The Trump administration is making many absurd claims about the meaning of the constitution, starting with the explicit denial of birthright citizenship, which is stated in the fourteenth amendment as clearly as anything could be. Its idea of the "unitary executive," bound in all things to obey the president, is equally dubious in light of history. The administration has now put these issues squarely before our court system now on many fronts. I think it is likely to prevail on most immigration issues--although not on birthright citizenship--because the rights of aliens have been severely limited throughout our history. Perhaps its most consequential steps so far relate to the elimination of various parts of the federal government that have been established and funded by acts of Congress, as well as President Trump's assertion of absolute authority over all federal civil servants. The question is whether, to paraphrase Orwell, the court in at least sum of these cases will conclude that 2 + 2 can equal 5, if the chief executive so insists. In the past, the Supreme Court has corrected some of its worst decisions, but the demography of the current court suggests that its more recent mistakes will lst for quite a while.
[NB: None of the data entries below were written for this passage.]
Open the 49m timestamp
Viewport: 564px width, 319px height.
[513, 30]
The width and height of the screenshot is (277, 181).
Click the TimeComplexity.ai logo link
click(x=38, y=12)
When one reads the writings and speeches of 19th-century Americans, as I have been doing, one recognizes men and women to whom language meant a very great deal. Since sounds and images could not yet be transmitted, the words the only way in which they could convey thoughts and experience, and reading was by far the most common form of entertainment. I think that a successful democracy needs a society and a leadership that respect the actual meaning of words. Such respect has diminished in recent decades, partly because my own profession has increasingly denied that words have any fixed meaning at all. In so doing they, like demagogic politicians, have opened the door to authoritarianism. Our functioning democracy depends, I think, on allegiance to something beyond ourselves. Truth is such a thing. We need it.
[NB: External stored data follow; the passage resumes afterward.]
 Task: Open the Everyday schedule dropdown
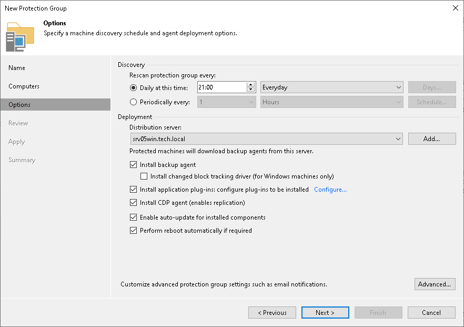point(399,87)
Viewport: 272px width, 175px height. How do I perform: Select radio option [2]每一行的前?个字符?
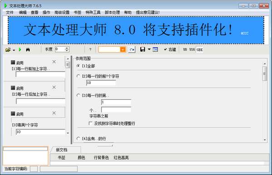pyautogui.click(x=78, y=76)
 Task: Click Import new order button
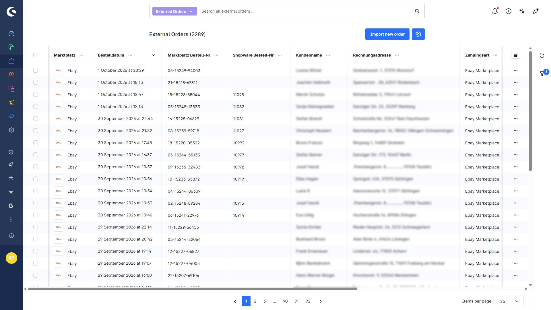pyautogui.click(x=387, y=34)
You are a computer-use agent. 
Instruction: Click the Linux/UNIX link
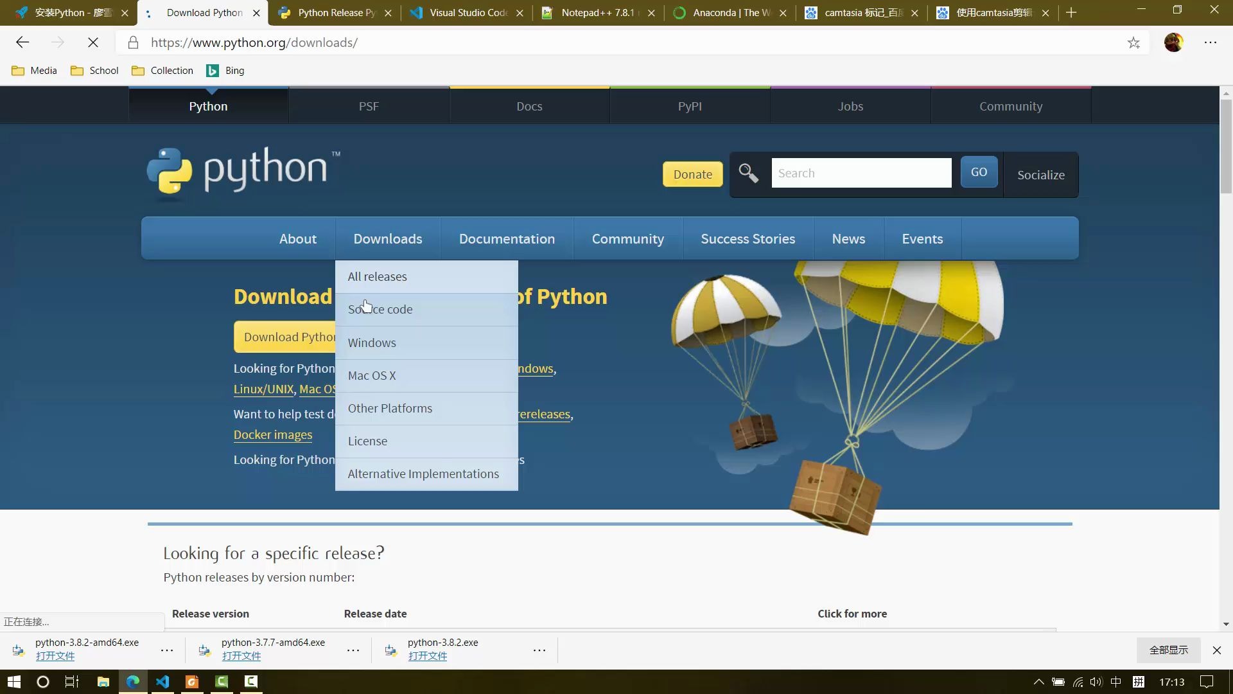tap(263, 388)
I see the transition from local or regional authority in the EU a couple hundred years after the US experiment. Whether this will reverse to local autonomy or not remains to be seen. In the US the position of a strong center remains firm. One looks back at the gradual growth of strong national governments in France and England and later on in Germany and Italy. Even much earlier religion was quite local. Every village had a dialect, a local God, local cuisine, dress customs. It seems that increasing centralization in general has to do with transport and communications networks. As these become increasingly global I think over a few centuries global governance, religion, culture and even ethnicity becomes more likely. As in science however progress is made one funeral at a time. Your particular research project is obviously analyzing this basic fact in the case of our southern US culture.